Among the lines below, count those with "Task". Give the total alone.

INPUT DATA →
# # # # #

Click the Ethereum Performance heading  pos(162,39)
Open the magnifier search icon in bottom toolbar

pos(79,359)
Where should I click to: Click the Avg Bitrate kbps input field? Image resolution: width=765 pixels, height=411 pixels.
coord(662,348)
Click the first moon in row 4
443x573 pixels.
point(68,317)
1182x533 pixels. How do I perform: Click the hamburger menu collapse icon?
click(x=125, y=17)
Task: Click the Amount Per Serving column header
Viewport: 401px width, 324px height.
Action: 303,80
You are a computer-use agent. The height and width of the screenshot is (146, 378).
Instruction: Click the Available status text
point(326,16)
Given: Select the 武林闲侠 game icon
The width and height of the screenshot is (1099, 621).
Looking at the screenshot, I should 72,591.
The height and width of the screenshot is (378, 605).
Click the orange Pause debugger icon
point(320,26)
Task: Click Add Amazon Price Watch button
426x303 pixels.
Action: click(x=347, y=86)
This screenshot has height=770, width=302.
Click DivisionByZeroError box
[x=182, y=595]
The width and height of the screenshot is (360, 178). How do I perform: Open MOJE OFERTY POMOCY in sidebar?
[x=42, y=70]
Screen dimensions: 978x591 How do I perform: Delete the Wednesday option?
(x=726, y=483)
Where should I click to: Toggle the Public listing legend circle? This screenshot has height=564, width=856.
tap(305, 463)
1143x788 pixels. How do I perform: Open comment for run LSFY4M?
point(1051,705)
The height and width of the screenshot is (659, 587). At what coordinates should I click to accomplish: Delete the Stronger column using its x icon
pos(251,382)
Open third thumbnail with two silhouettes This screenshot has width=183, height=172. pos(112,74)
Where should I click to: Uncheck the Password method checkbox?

# # # # #

SOLUTION →
2